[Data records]
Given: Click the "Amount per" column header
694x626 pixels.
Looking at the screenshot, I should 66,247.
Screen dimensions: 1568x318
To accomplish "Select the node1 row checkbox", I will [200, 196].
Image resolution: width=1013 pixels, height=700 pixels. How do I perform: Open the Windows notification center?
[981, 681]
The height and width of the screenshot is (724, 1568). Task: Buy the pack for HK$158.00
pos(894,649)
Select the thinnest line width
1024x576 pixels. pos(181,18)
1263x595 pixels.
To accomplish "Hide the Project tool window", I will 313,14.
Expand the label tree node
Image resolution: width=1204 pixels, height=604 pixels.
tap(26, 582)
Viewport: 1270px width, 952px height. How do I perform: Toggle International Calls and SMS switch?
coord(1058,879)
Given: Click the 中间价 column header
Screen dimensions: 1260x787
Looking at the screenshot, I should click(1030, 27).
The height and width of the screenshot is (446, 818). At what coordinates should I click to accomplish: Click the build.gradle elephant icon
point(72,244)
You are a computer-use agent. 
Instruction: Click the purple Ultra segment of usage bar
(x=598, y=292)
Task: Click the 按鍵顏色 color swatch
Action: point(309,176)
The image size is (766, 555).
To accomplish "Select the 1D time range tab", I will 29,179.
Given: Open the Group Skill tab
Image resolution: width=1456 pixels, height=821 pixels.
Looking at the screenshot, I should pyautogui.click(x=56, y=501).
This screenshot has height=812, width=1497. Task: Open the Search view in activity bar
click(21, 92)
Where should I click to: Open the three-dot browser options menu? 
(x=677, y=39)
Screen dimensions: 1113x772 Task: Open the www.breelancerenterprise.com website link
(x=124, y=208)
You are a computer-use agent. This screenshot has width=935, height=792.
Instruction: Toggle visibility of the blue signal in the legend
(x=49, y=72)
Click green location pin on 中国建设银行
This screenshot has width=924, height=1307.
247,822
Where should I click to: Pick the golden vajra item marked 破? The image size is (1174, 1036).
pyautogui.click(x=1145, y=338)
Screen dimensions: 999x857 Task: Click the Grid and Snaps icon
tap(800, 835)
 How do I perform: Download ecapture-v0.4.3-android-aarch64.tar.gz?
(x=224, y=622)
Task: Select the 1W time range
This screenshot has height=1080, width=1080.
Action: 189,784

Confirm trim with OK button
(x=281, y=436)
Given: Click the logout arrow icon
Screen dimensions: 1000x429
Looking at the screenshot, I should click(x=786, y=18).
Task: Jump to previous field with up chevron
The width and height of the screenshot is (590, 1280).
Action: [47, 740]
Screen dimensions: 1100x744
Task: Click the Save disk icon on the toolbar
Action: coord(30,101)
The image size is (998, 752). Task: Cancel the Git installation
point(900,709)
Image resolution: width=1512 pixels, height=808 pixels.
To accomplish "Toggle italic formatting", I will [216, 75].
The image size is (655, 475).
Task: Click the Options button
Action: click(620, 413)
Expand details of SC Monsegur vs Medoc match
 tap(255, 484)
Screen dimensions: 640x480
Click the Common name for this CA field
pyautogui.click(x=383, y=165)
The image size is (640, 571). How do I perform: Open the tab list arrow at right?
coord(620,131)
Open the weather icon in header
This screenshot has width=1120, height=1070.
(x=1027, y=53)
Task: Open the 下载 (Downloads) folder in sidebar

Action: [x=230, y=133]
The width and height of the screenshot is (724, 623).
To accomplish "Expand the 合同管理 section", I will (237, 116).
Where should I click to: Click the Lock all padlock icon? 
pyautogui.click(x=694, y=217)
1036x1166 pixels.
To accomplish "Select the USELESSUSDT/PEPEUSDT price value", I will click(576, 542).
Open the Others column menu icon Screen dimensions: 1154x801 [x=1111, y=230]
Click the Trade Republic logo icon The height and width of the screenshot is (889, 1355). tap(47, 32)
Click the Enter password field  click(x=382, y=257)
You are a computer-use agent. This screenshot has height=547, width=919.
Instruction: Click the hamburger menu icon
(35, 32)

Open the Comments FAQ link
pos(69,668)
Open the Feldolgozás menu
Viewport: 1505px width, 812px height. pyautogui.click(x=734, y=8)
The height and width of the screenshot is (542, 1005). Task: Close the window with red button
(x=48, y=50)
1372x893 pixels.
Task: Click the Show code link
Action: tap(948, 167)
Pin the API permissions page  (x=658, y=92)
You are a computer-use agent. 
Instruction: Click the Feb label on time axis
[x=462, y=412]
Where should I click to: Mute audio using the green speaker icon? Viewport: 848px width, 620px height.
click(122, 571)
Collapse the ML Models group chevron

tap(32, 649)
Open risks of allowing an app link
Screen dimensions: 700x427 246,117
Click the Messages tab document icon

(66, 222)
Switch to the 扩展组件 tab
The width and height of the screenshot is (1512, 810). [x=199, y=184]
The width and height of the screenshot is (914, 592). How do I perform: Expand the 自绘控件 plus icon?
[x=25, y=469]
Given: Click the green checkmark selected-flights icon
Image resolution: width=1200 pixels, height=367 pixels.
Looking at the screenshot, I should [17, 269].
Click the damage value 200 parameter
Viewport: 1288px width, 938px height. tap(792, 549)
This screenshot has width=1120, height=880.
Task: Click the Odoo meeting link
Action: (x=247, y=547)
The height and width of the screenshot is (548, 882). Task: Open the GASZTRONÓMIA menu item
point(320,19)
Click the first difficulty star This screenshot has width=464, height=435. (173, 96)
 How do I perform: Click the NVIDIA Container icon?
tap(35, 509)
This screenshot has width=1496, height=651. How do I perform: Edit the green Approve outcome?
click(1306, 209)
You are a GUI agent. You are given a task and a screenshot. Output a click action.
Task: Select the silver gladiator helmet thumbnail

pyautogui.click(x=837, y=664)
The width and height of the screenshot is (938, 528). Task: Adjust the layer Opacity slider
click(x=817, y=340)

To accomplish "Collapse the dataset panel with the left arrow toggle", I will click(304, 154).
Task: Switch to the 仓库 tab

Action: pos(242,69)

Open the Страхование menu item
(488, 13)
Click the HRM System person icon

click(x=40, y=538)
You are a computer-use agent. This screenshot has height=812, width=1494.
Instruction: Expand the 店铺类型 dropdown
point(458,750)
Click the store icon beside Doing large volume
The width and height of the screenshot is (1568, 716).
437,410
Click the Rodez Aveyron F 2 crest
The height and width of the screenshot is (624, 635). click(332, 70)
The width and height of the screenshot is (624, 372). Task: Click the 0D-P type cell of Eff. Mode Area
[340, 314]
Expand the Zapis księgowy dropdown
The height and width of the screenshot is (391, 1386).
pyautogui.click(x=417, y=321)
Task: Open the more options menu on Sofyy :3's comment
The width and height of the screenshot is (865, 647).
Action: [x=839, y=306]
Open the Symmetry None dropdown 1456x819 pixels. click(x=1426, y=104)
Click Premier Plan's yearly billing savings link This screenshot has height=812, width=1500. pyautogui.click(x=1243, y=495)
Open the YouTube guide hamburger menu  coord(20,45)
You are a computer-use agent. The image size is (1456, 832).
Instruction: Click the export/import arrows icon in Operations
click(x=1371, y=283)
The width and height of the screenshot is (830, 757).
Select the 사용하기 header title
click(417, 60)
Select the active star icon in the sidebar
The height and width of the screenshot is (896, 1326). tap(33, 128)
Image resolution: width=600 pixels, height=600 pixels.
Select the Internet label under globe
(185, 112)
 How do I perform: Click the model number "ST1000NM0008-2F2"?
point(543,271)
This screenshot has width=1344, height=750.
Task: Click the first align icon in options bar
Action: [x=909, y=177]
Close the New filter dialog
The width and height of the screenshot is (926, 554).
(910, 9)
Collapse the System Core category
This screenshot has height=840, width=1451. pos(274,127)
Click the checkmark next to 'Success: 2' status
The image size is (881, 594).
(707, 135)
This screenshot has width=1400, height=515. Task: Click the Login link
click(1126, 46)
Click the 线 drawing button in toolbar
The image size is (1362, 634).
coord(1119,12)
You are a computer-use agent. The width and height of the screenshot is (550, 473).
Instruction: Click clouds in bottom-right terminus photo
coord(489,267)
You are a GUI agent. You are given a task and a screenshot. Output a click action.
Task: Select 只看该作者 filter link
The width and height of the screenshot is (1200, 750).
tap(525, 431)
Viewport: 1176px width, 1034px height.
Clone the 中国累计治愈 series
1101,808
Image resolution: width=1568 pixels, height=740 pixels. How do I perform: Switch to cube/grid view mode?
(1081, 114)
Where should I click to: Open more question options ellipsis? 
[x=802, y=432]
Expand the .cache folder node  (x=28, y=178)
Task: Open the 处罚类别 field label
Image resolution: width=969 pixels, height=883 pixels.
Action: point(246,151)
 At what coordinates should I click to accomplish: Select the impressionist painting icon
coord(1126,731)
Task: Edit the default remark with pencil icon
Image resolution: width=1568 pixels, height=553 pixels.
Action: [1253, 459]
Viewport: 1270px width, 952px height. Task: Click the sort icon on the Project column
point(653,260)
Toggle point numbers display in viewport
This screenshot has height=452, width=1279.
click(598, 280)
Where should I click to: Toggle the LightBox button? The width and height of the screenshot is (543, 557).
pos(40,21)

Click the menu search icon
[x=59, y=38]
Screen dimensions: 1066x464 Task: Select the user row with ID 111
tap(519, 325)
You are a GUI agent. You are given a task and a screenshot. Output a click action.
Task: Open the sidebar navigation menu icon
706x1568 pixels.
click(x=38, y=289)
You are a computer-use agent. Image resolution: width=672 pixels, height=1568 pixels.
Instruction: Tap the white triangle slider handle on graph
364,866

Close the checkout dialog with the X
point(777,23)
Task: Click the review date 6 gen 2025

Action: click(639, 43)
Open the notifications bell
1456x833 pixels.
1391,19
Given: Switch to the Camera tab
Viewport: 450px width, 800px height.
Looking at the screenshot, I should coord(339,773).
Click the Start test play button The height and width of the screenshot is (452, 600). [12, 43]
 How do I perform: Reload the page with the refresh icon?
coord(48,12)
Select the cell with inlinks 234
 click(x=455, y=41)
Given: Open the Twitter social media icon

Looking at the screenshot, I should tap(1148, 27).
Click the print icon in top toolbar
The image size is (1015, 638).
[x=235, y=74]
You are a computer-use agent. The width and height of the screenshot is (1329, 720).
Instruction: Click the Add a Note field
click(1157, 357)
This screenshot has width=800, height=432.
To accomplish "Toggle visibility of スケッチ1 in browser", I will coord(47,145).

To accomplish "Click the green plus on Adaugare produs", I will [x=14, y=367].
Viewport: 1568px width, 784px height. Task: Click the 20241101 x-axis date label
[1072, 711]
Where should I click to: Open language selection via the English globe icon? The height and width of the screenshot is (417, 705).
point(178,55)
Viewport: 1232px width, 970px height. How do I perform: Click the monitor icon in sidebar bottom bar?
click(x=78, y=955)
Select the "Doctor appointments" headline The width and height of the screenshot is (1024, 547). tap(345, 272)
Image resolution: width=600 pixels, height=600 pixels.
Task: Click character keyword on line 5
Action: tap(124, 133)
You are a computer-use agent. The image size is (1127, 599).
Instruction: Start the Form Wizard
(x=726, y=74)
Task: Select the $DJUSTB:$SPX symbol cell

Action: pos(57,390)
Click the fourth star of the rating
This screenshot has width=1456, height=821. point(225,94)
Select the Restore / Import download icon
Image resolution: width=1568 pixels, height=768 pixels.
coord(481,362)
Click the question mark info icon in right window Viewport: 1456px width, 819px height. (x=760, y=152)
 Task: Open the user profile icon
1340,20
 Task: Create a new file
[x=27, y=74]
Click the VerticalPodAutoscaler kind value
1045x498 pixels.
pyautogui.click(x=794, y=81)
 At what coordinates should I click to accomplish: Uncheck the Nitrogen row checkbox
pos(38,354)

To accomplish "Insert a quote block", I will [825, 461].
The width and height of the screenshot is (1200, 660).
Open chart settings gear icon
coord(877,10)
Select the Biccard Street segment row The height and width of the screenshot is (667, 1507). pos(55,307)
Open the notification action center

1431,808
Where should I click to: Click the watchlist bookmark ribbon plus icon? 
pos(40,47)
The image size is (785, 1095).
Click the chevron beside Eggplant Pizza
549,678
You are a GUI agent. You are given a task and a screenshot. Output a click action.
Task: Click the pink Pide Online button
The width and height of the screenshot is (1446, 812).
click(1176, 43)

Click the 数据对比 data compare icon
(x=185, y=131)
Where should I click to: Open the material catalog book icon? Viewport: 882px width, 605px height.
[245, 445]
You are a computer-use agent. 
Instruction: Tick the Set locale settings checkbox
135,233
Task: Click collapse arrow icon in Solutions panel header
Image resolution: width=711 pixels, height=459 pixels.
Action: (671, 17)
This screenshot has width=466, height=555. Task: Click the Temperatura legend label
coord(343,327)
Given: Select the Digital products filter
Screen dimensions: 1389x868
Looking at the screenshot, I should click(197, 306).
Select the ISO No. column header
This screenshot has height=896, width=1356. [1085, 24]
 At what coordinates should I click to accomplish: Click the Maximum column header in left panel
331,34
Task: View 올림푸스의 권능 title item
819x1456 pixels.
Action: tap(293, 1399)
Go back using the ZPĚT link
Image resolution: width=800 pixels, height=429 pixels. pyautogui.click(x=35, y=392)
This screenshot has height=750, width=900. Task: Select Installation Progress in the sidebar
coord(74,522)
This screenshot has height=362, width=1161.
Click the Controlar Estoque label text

### EXERCISE BRIEF
Rewrite the lines as a Markdown table with the columns "Row" and "Line," beginning at the line that contains "Task: Open the user profile icon" and stopping after the line that contains "coord(877,10)". Leave out any blank lines.

### SOLUTION TO THIS TASK
| Row | Line |
|---|---|
| 1 |  Task: Open the user profile icon |
| 2 | 1340,20 |
| 3 |  Task: Create a new file |
| 4 | [x=27, y=74] |
| 5 | Click the VerticalPodAutoscaler kind value |
| 6 | 1045x498 pixels. |
| 7 | pyautogui.click(x=794, y=81) |
| 8 |  At what coordinates should I click to accomplish: Uncheck the Nitrogen row checkbox |
| 9 | pos(38,354) |
| 10 | To accomplish "Insert a quote block", I will [825, 461]. |
| 11 | The width and height of the screenshot is (1200, 660). |
| 12 | Open chart settings gear icon |
| 13 | coord(877,10) |